# Initialisation methods and variance

I'm trying to understand some weights initialisation methods by reading the article http://proceedings.mlr.press/v9/glorot10a/glorot10a.pdf .

But I don't understand their notation on variance. Right in equation (5) they refer to a variable $$z^i$$ and I don't know what they mean by it: if it's a collective index for all examples or not?

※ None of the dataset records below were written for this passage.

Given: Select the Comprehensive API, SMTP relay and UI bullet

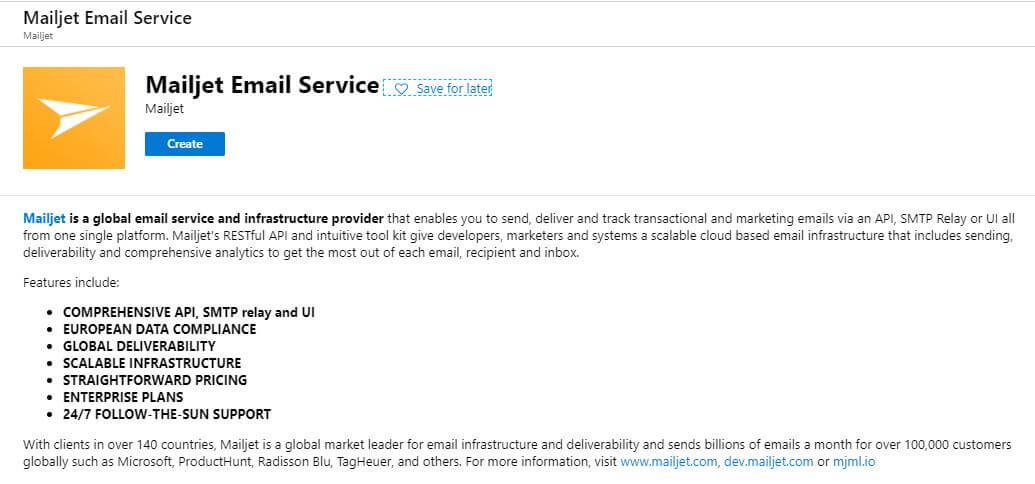Looking at the screenshot, I should point(188,312).
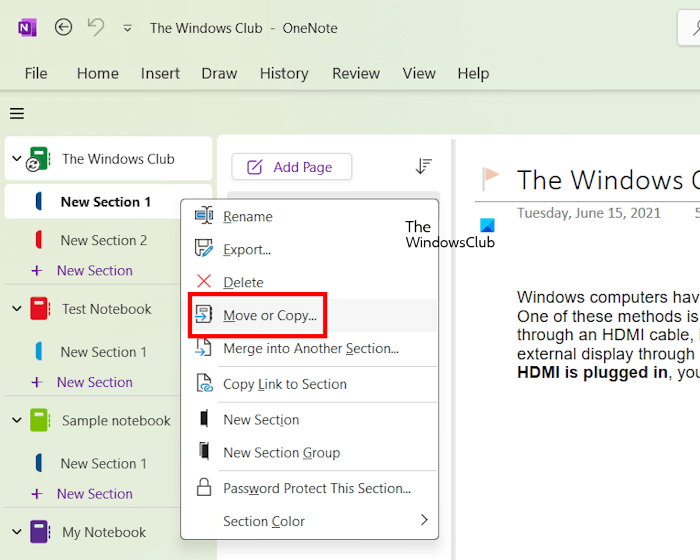Click the sort pages icon
The height and width of the screenshot is (560, 700).
[x=424, y=167]
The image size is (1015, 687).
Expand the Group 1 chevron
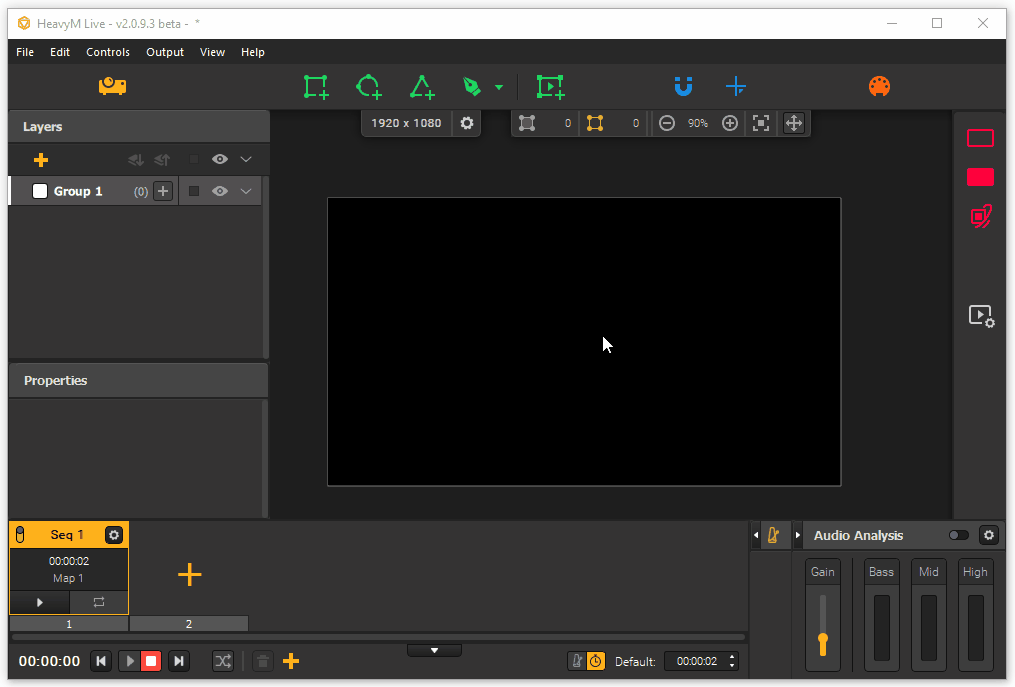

• Please copy equation 5 and all related variable expansions to the question – Martin Thoma Dec 27 '18 at 6:49

Welcome to the community.

Definition: Let's define the feature/examples (examples are also called data points). Usually in tabular dataframes when folks doing data analytics, data science etc., features are in columns, and data points of each particular feature are populating the the rows. Here is a simple dataset snapshot showing this definition:

Variance: We are interested in measuring the statistics for each feature. Because in Machine Learning paradigm, those features that have very narrow variance often are not that informative for predicting the target. In this definition it would be along the rows. For example, income feature, we would like to know what is the mean of income, or variance of income for all data points (along rows).

Please NOTE this is just a convention that is very common among Python users and many standard libraries/tutorials out there. As long as you know what you are doing, you can swap these axes. I have seen that some old teaching materials having an opposite definition, meaning that features are in rows, and data points are spread in columns like your definition. If you follow this convention, obviously you have to calculate the variance along column axis, not rows anymore.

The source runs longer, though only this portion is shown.